Currently a Research Fellow in Legal History in the ERC Advance Grant funded project ‘Civil Law, Common Law, Customary Law: Consonance, Divergence and Transformation in Western Europe from the late eleventh to the thirteenth centuries’ (CLCLCL), I completed my MA and PhD on lordship and rural communities in twelfth-and thirteenth-century Italy, respectively at the University of Verona (2010) and the University of Trento (2014), working for a semester at the Ecole Normale Superieure de Paris (2012).

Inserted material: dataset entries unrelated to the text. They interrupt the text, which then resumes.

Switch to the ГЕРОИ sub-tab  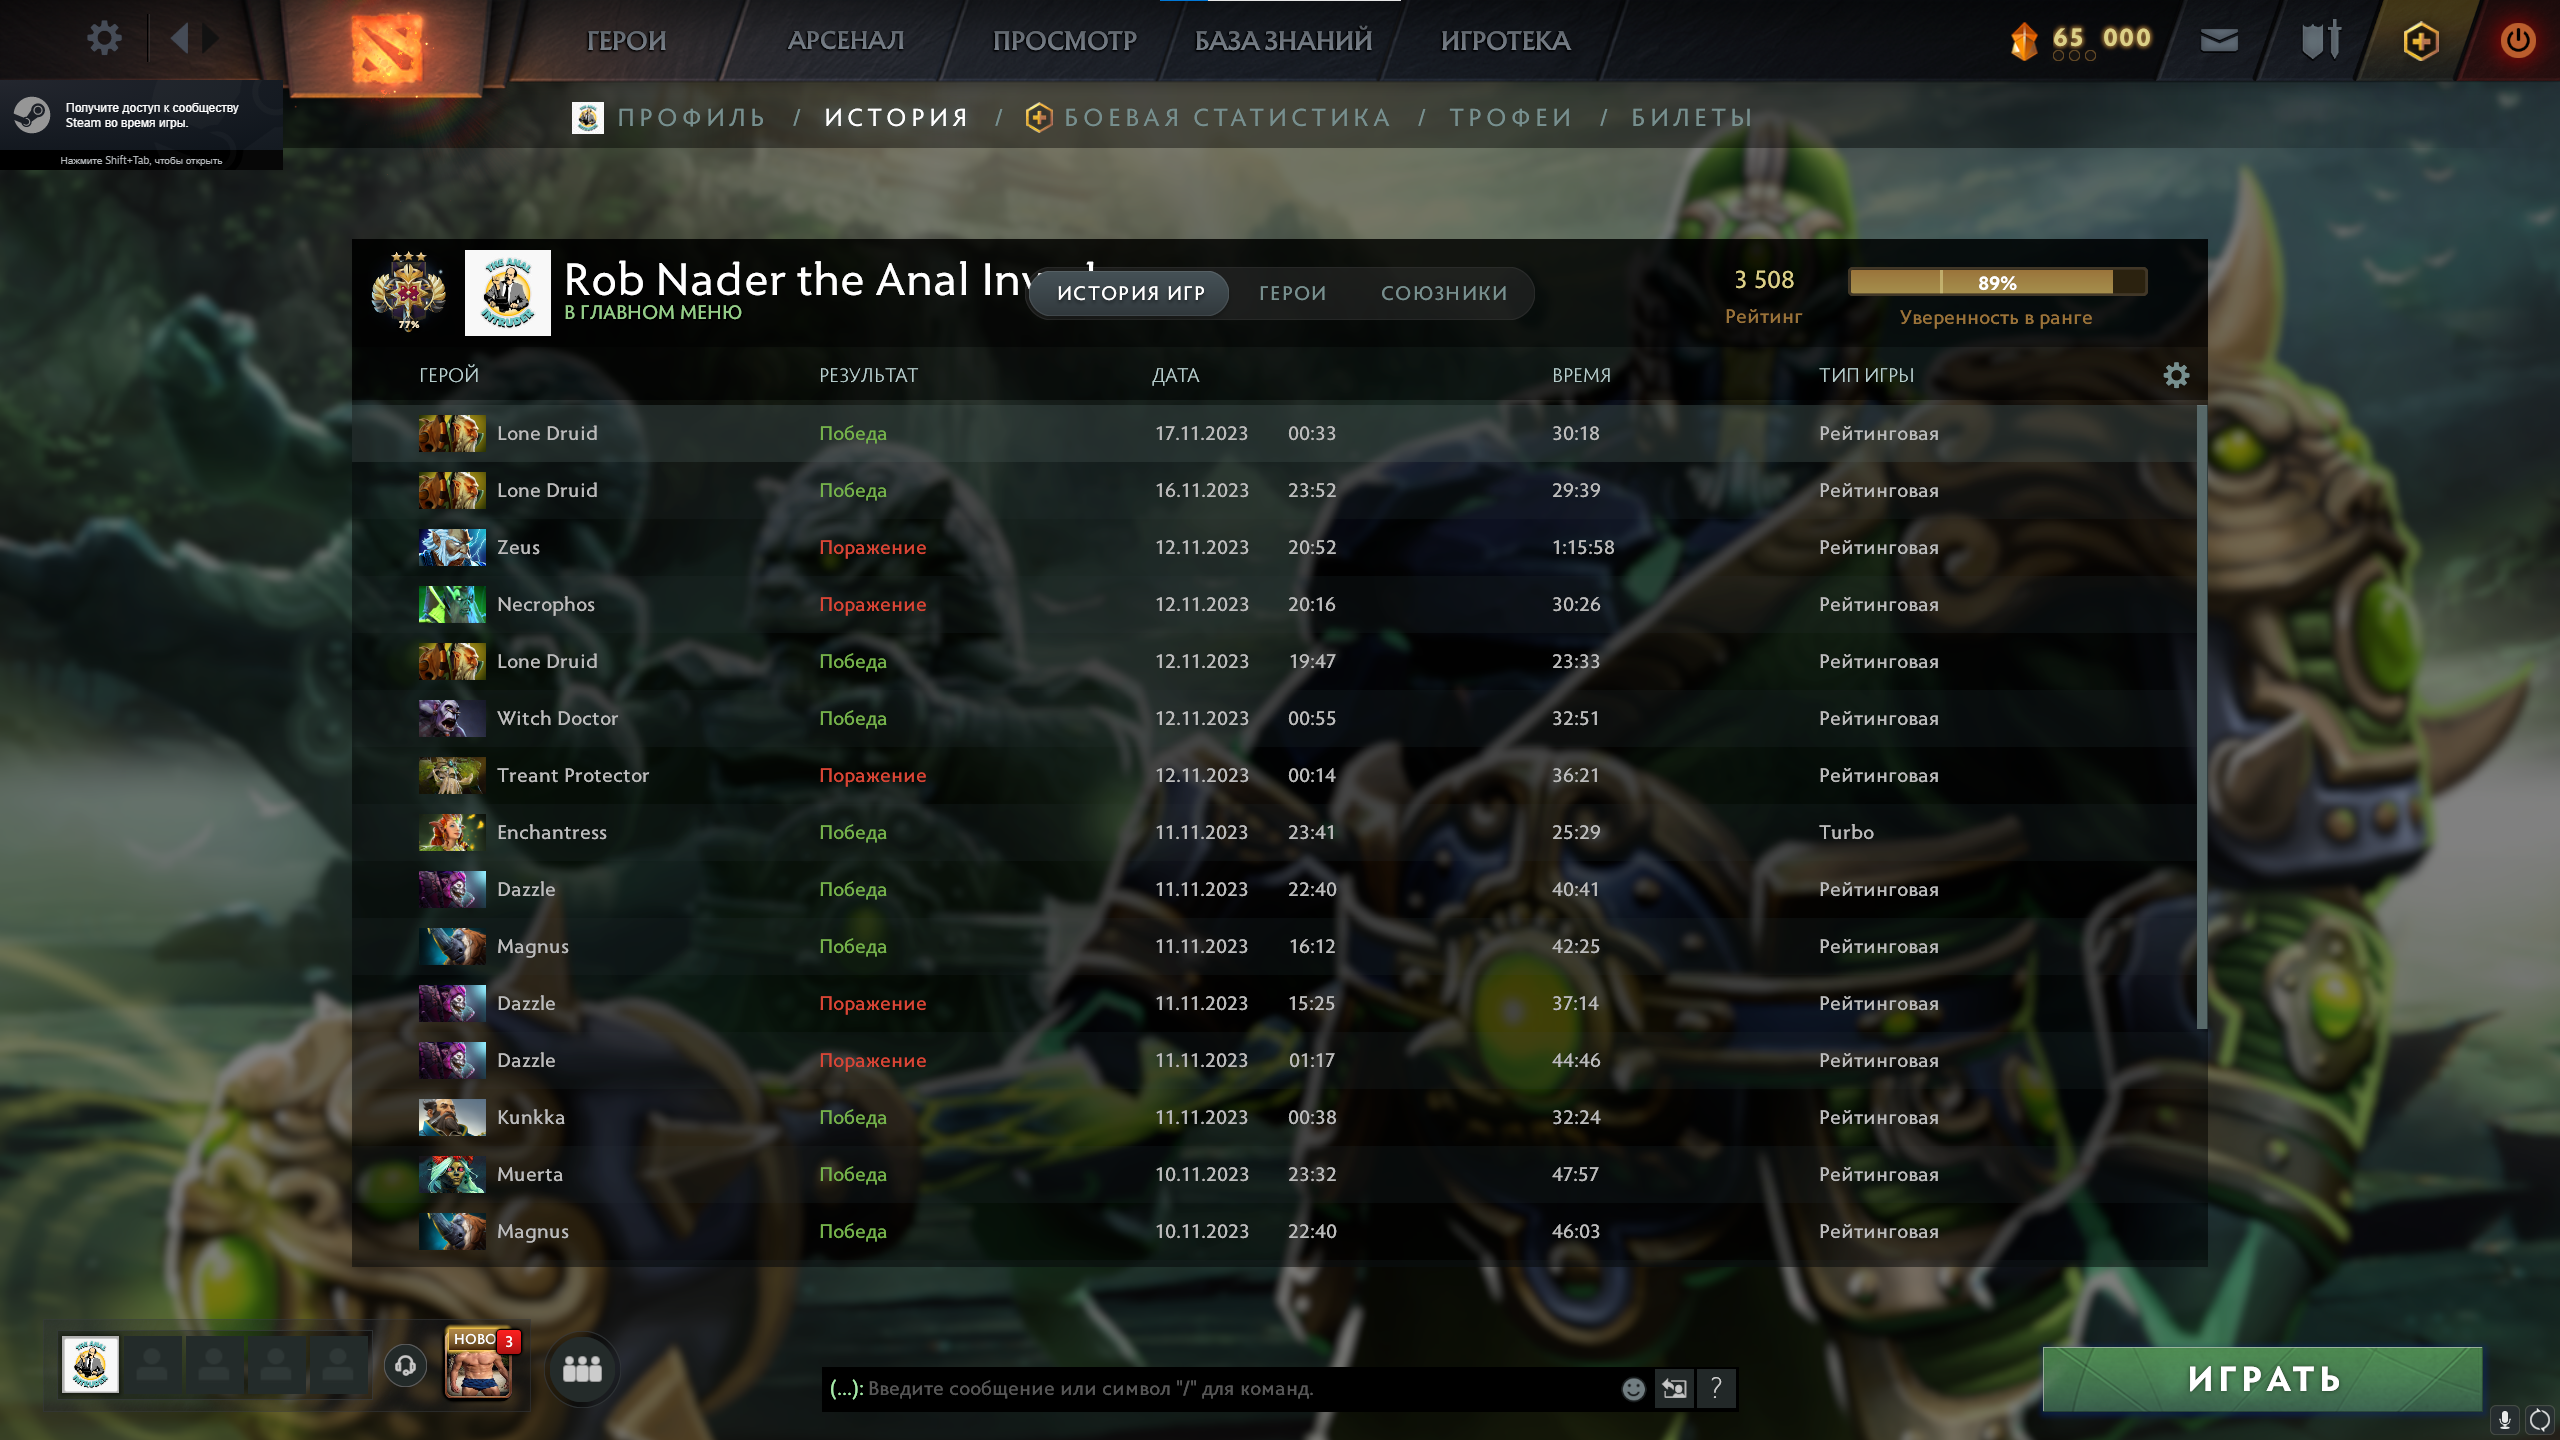coord(1292,293)
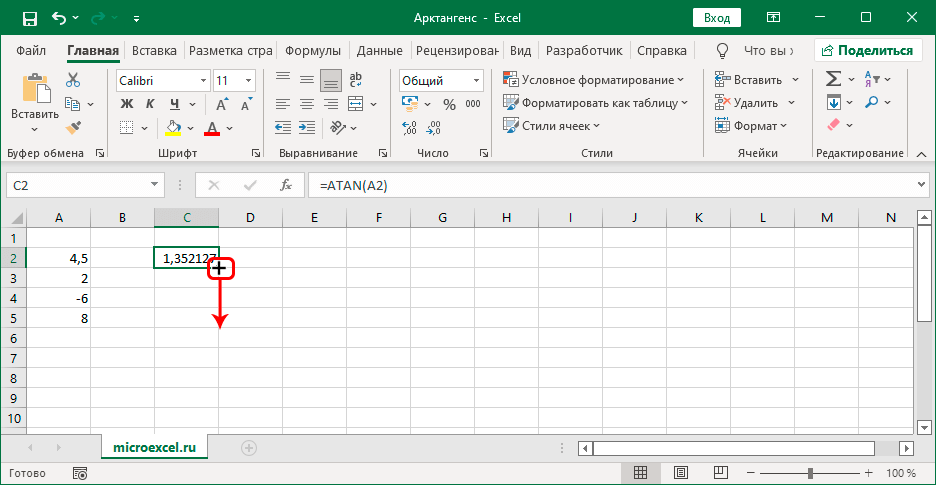Click the Insert Function fx icon
This screenshot has width=936, height=485.
click(286, 185)
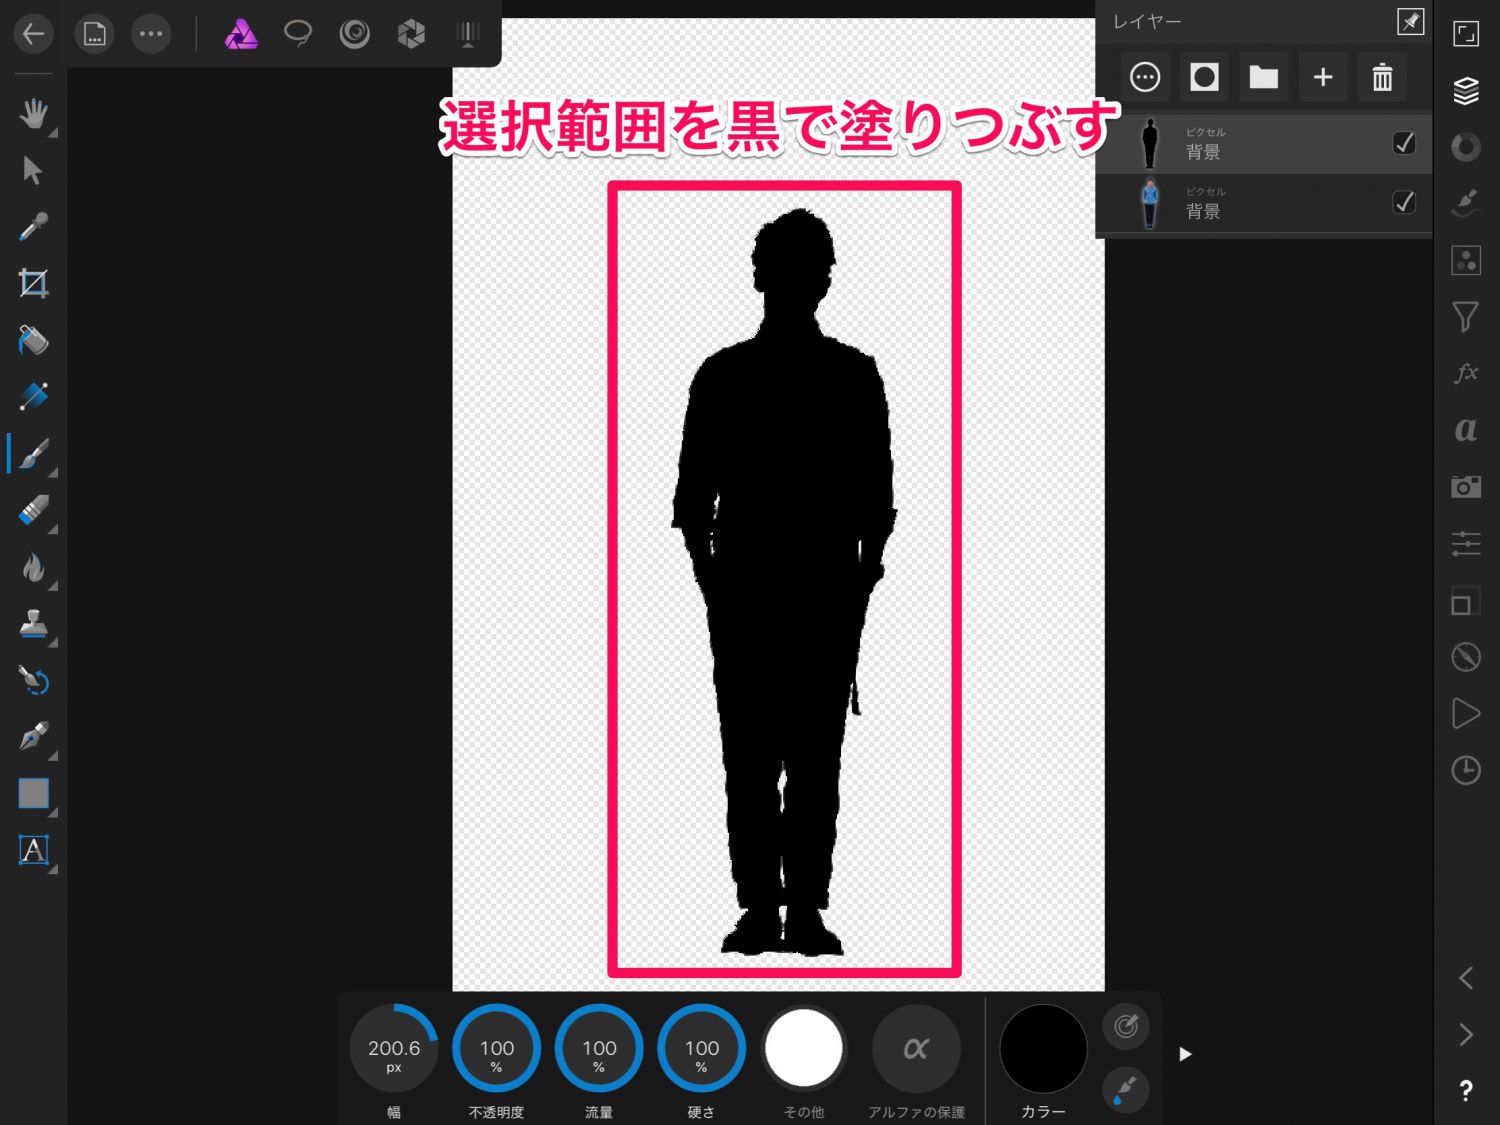
Task: Select the Color Picker eyedropper tool
Action: pos(33,228)
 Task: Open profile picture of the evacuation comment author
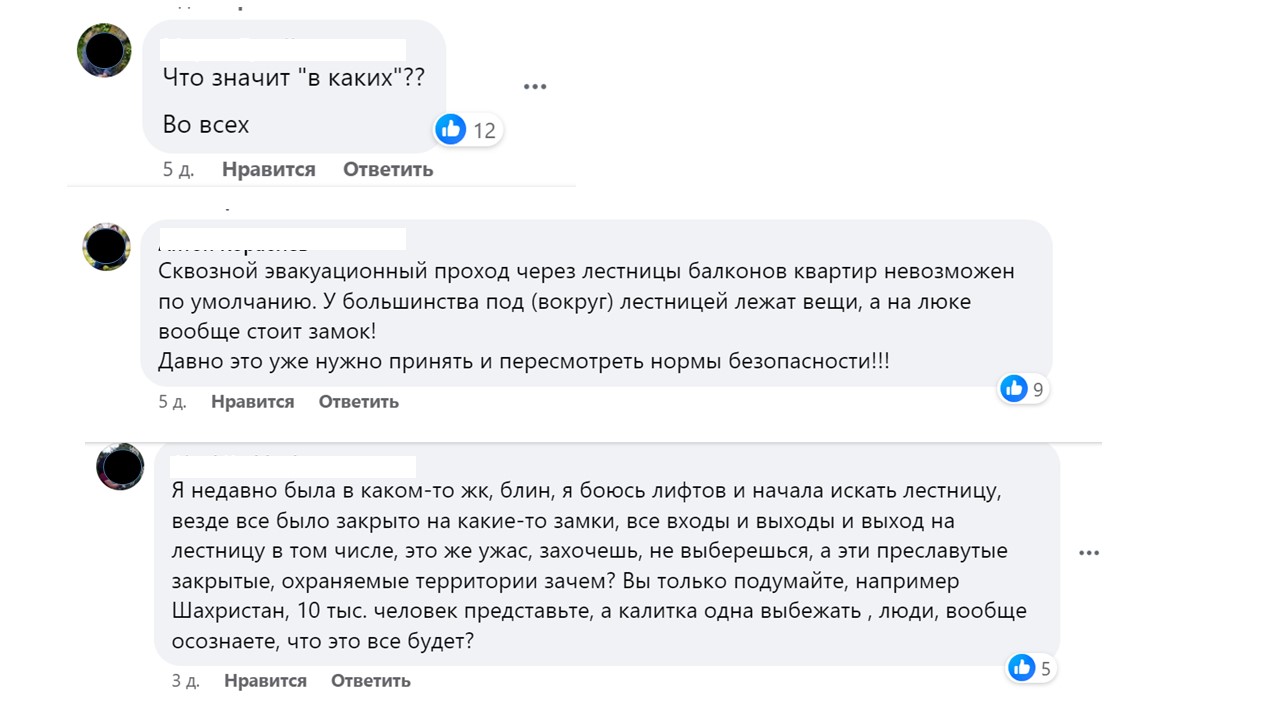point(107,246)
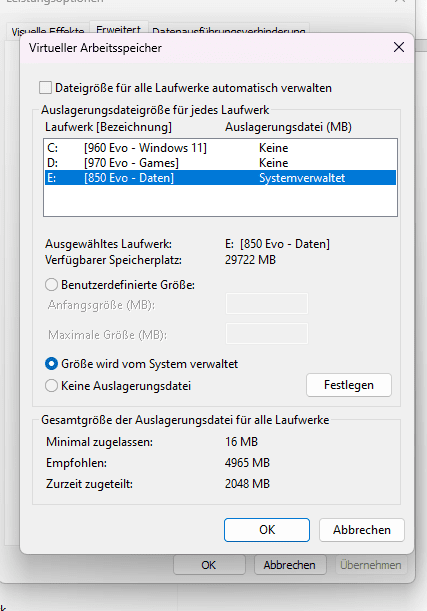Click Abbrechen in the background Leistungsoptionen window
Screen dimensions: 427x611
click(x=290, y=565)
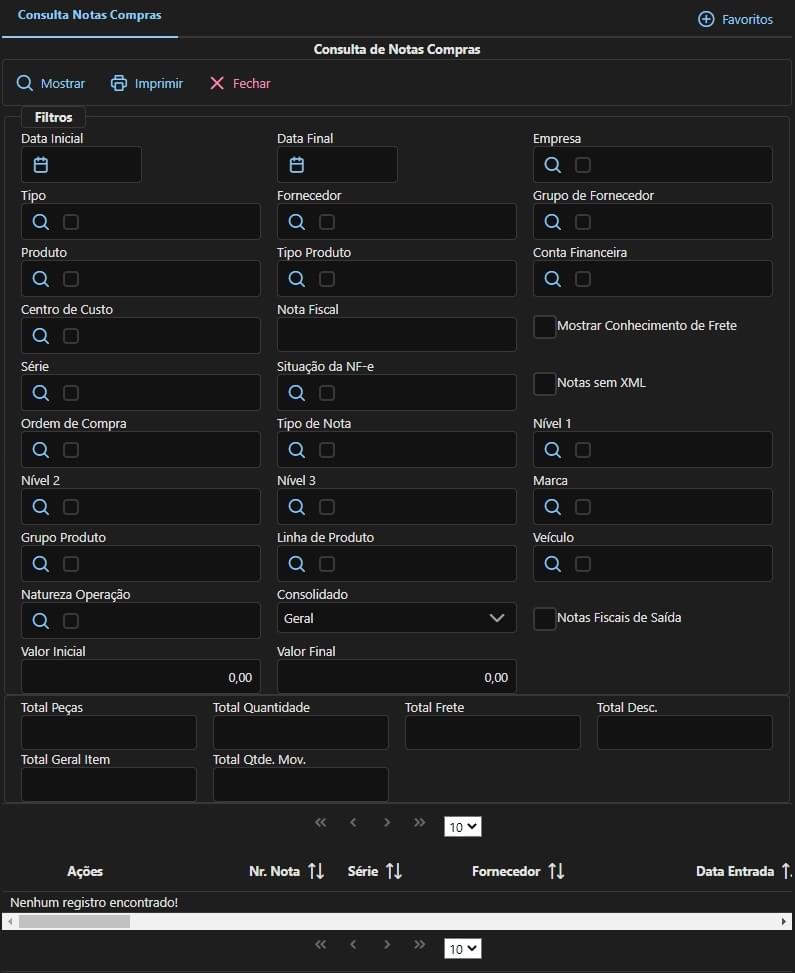Enable Mostrar Conhecimento de Frete checkbox
Image resolution: width=795 pixels, height=973 pixels.
click(545, 327)
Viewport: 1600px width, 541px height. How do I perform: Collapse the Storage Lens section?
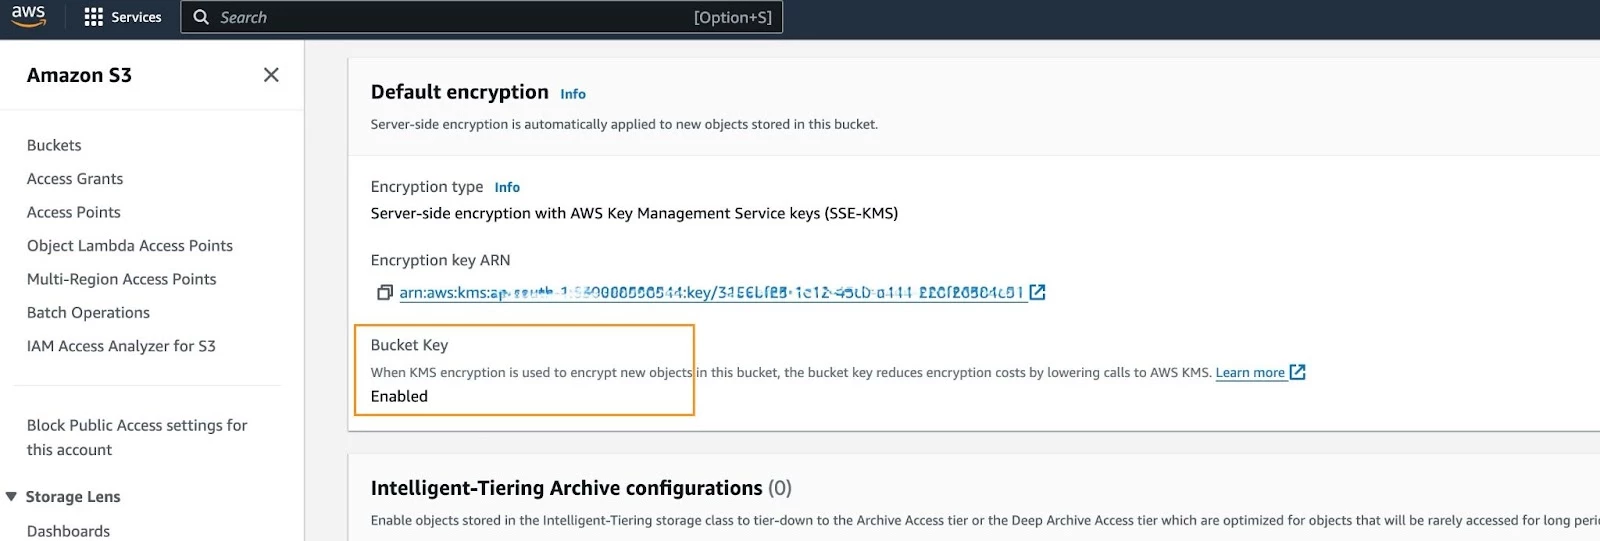11,496
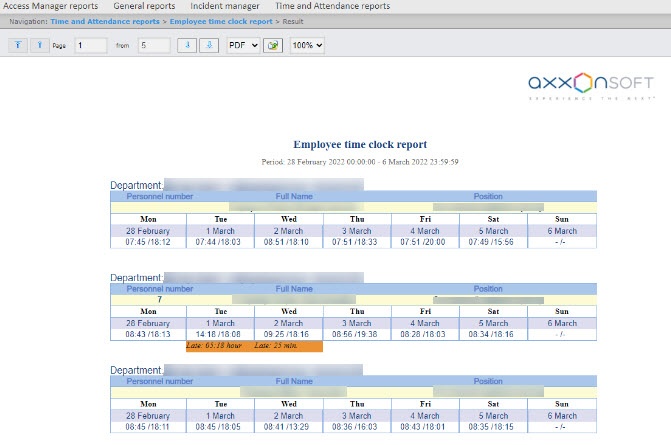Click the export report icon

pyautogui.click(x=273, y=46)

From September 2013 to August 2016 I have been an Early Stage Researcher at Tel Aviv University in the framework of the Marie Curie Innovative Training Network “Power and Institutions in Mediaeval Islam and Christendom.” In this project I have focused on social approaches to legal developments in twelfth- and thirteenth-century Italy and France. More specifically, I deal with modern and medieval conceptualisations of ‘custom’ and ‘customary law’, the interplay of social configurations and specific patterns of law making, such as feudal law, and contextual trajectories from social practice or specific court cases to the legal texts.
The finds of these investigations lie at the core of my latest research at the University of Verona (2016-17), where I have started working on a monograph on peasant and vernacular notions of ‘law’ and ‘custom’ in Communal Italy. The focus is on how the spread of literacy and notarial writing within the rural communities may have shaped these notions and how these notions were interpreted and dealt with by learned lawyers.
As a CLCLCL Researcher, I will conduct further analysis on the relations between the learned law on the one hand, judicial and social practice on the other one, by comparing archival and court evidence from sample areas of northern Italy (Milan, Bologna, Verona, Modena) with the multifaceted production of learned lawyers – treatises, peculiar collections of selected texts, glosses, notes, and commentaries. The main aim is to provide solid ground for comparison with my colleagues’ lines of investigation and try to see from new angles some dominant paradigms on the divide between the regions ruled by the Civil law and the ones ruled by the Common law.